Solitary Passages Questions - - Question 2

The author's objection to the second hypothesis discussed in the passage is most applicable to which one of the follo...

Mazen January 27, 2020

The difficulty Level of this passage please.

Hello, Generally, I find science passages more challenging and time consuming. Acknowledging this, however, I found this particular passage extraordinarily difficult; more difficult relative to other science passages. If I may, my question is: on a scale of your expert choosing, (or if you deem appropriate, on a scale from 1-to-5, 5 being most difficult), where does this passage rate? Thank you

Replies
Create a free account to read and take part in forum discussions.

Already have an account? log in

AndreaK January 28, 2020

Hi @Mazen,

Unfortunately, this question is difficult to answer because I can only see the first question of the passage. However, I will give you some trends I've noticed.

There are different kinds of things that can make a passage difficult. One obvious factor is the difficulty of the language - something science passages are notorious for. However, reading comprehension is a multifaceted section. Often, a difficultly written passage is accompanied by straightforward questions. I see a fair amount of this with science passages. For those, the goal is to follow the text and know what happens where, and how those happenings interact with one another (if you don't understand the nitty gritty, that's okay - you usually just need the big picture of how things work together). Successfully following the interactions/processes being described can also make it easier to refer back to places in the text (because you'll know where to look) if you get a question that asks you to go deeper for details into a scientific process (for example, putting things together for inference questions).
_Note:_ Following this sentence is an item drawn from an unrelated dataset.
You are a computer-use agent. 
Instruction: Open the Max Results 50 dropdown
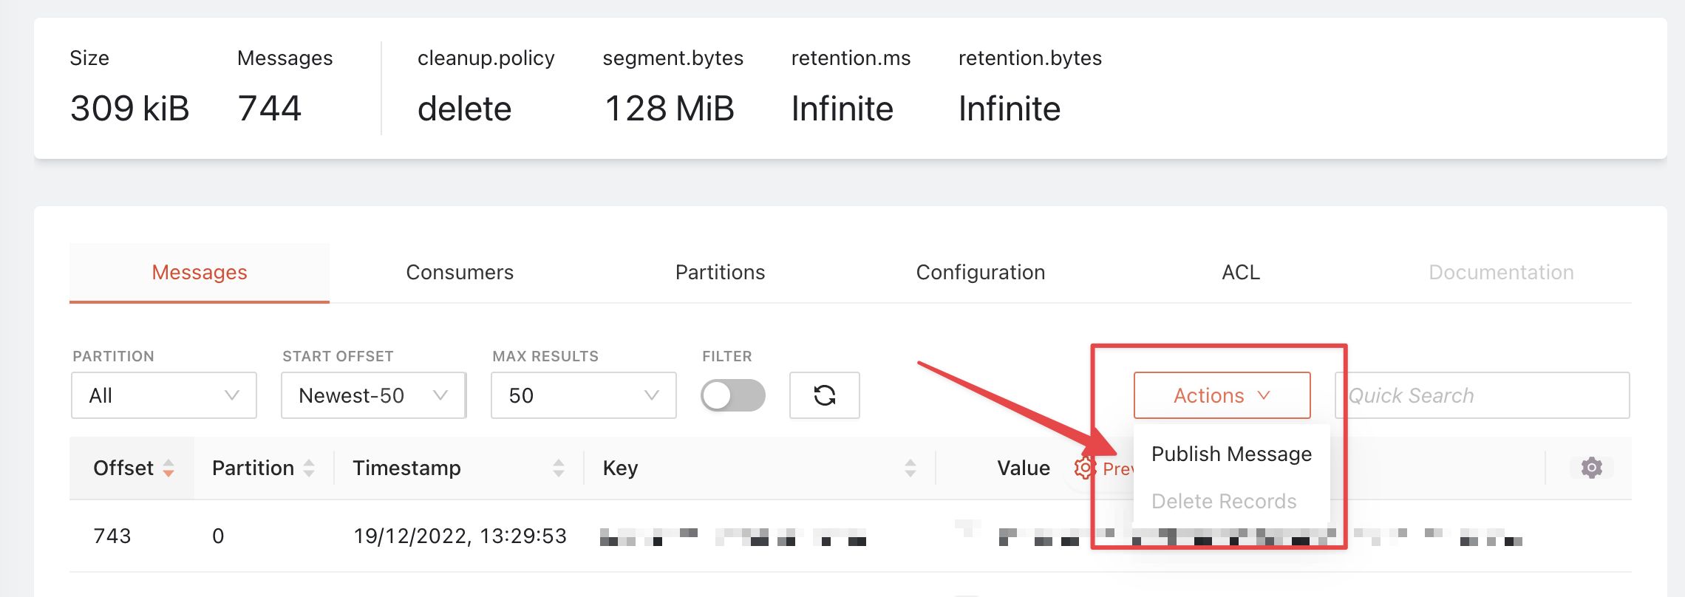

That being said, some passages will feel like an easier, more familiar read. That doesn't necessarily mean those passages are easy - multiple viewpoints, author and critic attitudes, secondary structures (examples, lists, etc.), and other elements can make for a brutal set of questions that require a lot of reading between the lines.

Sometimes, a difficult passage will be a combination of these situations - unfamiliar text (where the reader likely has no context to ground what they're reading in) that's difficult to declutter in your mind, many viewpoints or attitudes expressed in a passage, several hypothesizes or conclusions being posed in a passage, and elements in both the passage itself and/or the questions that force the test taker to read between the lines and make some deductions about what the things being said actually mean.

If you're having difficulty with this passage, my best advice is to do it completely untimed. If you complete the passage untimed and still get some of the questions wrong, then the concepts being tested in those questions are probably the skills you need to strengthen. Reading comp starts to click when you get every question right, not when you finish the passages as quickly as possible (unless, of course, you're doing both of those at the same time, haha!).

Hope this helps @Mazen!

Mazen January 28, 2020

AndreaK,

I am impressed with your response. It is both instructive and comprehensive! Two instructions are especially beneficial to me: first, the strategy to deal with getting wrong answers even when untimed is indicative of weaknesses in the skill being tested; and second, don't underestimate easy-to-read passages they are set up for a "brutal" set of questions.